石膏は一つのひび割れからどんどんと脆く崩れ落ちた。そして石膏の内に潜んだ人物が声を出す。

「ㇸへ、まさかこの変装がバレルとはなあ!良く気付いたな、探偵ちゃ———!?」

私は、パワフルでスピーディーな怪力をもって石膏の塊とその中に潜んだ怪盗ちゃんを吹き飛ばした。

「ㇸへ、また奪いに来るぜ!アデュ——‼」と、吹き飛ばされ空の塵となった怪盗ちゃんの声が薄っすら聞こえるのだった。

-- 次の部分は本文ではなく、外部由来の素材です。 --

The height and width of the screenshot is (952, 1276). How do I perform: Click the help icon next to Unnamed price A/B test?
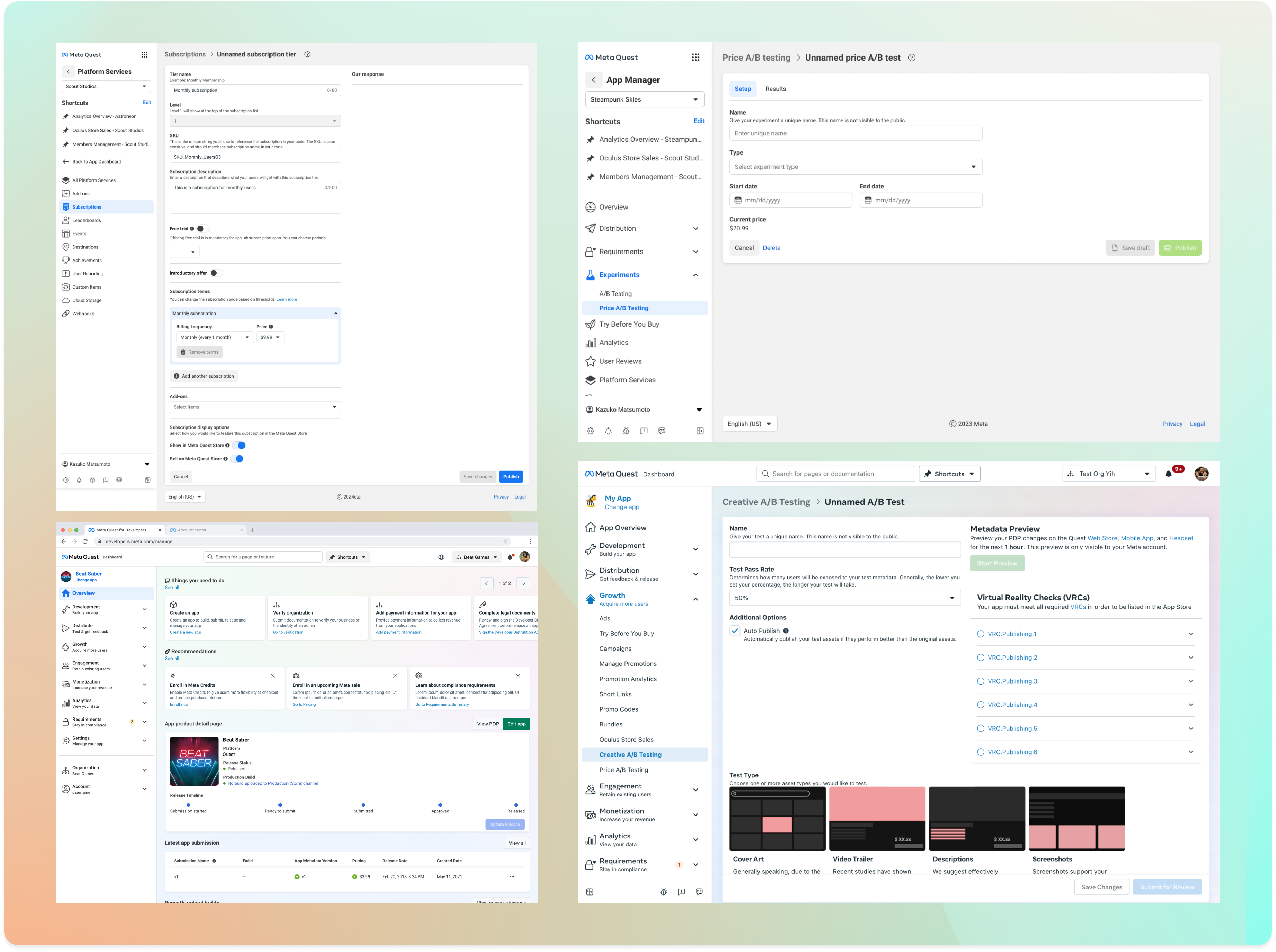pyautogui.click(x=911, y=58)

私の目のまえには、像を失った台座が虚しくたたずんでいた。

「ワンワンワン!」と助手零号が「ここ掘れ!」と言わんばかりに台座のすぐ近くの芝生を掘っている。

私がパワフルでスピーディーに掘り返すと土に汚れたPSPの像の一部が見つかった。

それから、私たちは、PSPの像の一部を回収した。

回収したものは、探偵ちゃんの狂人的な推理によって元の形に戻った。

しかし、白く美しい元のPSPの鑑賞用の廃人像はもうそこにはない。

でも、巧妙に隠された像の一部を回収して、像を復元したことは、私にとって、怪盗ちゃんに一矢報いっしむくいることだった。